Сигмонд огладил бороду. – Согласен. Хотите служить Родине, добро пожаловать. Прежних ваших делишек вспоминать не стану, но у себя в городе воровства, равно мародерства и прочих военных преступлений не допущу. Приказов слушаться, службу нести наравне со всеми.
– Не извольте сумневаться, ваше высокородие. Землю грызть будем, но обета не забудем. – Поклонились разбойники и каждый на себя тригон пописанному наложил.
– Есть возражения? Все согласны? – Обратился Сигмонд с соратникам. – Быть по сему! – Торжественно изрек.
Разбойники благодарственно поклонились.
– Мил человек – Обратился витязь к главарю. – А как тебя, атаман, звать-величать?
Разбойник смущенно молчал. Разглядывал узоры плиточного пола.
– Так, он же Чуткая Жопа. – Встрял один из посольских, который с оспинами.
– Цыть, Корявый, пасть заткни! – Одернул атаман ретивого сподвижника. Корявый тотчас потупился, пасть заткнул
Сигмонд это без внимания не оставил. Вольница – вольницей, а дисциплина и чинопочитание на должном уровне. Это обнадеживает, Из разбойников можно сформировать приличный полк.
Атаман покривился, посчитал обязанным объясниться. – Вы, Ваши Милости, простите великодушно хама. В чащобе вырос, толком с людьми говорить непривычен. А прозвали меня так за…
– За обостренное чувство опасности. – Улыбнулся Сигмонд. – Однако, коль Вы, как я понимаю, главенствуете среди э-э-э вольного люда, и будете в Гильдгарде воеводой, желательно бы назваться крестильным именем.
Эх, давненько меня не кликали, как матушка, память ей вечная, младенца нарекла. Стал быть называюсь Нахтигалзиф[11].
– Во, блин горелый. – Ляпнул Виктор Петрович кулачищем по сальному боку Малыша. – Говорил: и страна дурацкая, и имена глупые.
Малыш поднял рыло, хрюкнул, соглашаясь.
– От чего же? Наоборот вполне подходящее имечко. – Сигмонд, ради хозяйского престижа, смех подавлял.
Нахтигалзиф, высказывание Ангела Небесного, поскольку произнес его Приходько по-русски, не постигнул. Но непостигнувши слов, внезапно уразумел, что сидящий перед ним барин, не какой ни будь высокородный лорд, не пэр Короны, не герцог и даже не помазанник благостивого Бугха, но сам Ангел Небесный, сошедший на несчастную землю Нодд. Ухватил своих непонятливых сотоварищей за шиворот, повалил на колени.

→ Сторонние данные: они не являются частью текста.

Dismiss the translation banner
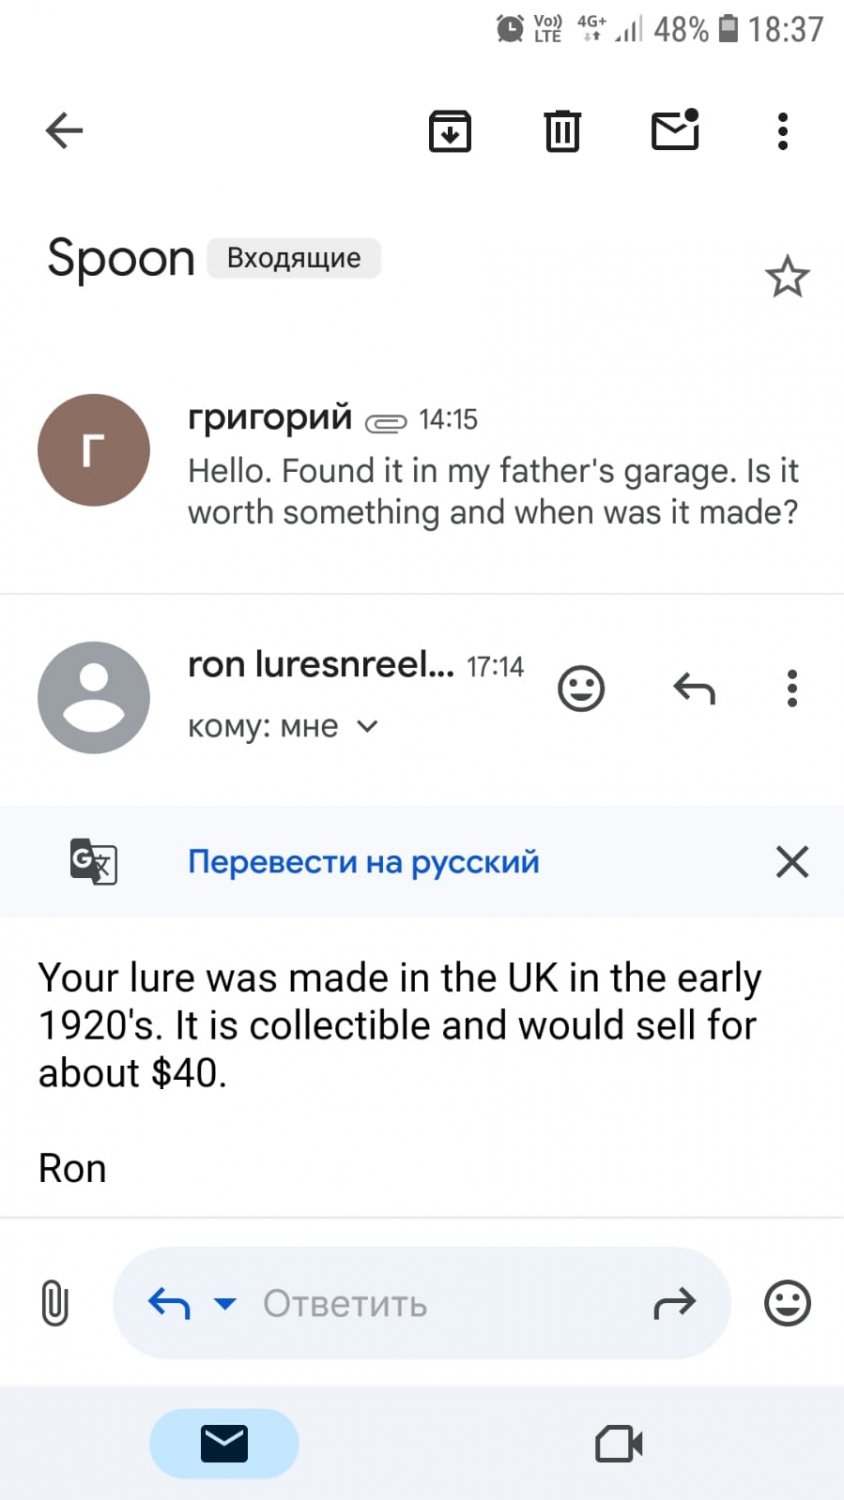Image resolution: width=844 pixels, height=1500 pixels. click(x=792, y=862)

Разбойники, павши ниц, набожно трепетали. Виктор Петрович со Стиллом хохотно млели. Гильда чего-то недопонимала. Позже, после витязевого разъяснения удивлялась и хихикала. Зиберовичу же, завлаб из ДНЦ данный феномен смог бы объяснить взаимодействием информационных полей конвергентных континуумов.
– Ладно, договорились. – Сигмонд осерьезнел. – Приводите свои войска. Только без глупостей, у нас тут строго.
Разное, ох, разное мололи пустобрехи. Впрочем как было на правду, простолюдинам во век не дознаться.
Гурманы толстосумные помалкивали, а злопыхатели, по скудности кошелей, к заветным таинствам допуска не имели, от того, веры ихним россказням – на самом донышке.
Сигмонд в ресторации не околачивался, в кабинетах не ужинал, залихватские гулянки с пердежом и выпяндрежом игнорировал.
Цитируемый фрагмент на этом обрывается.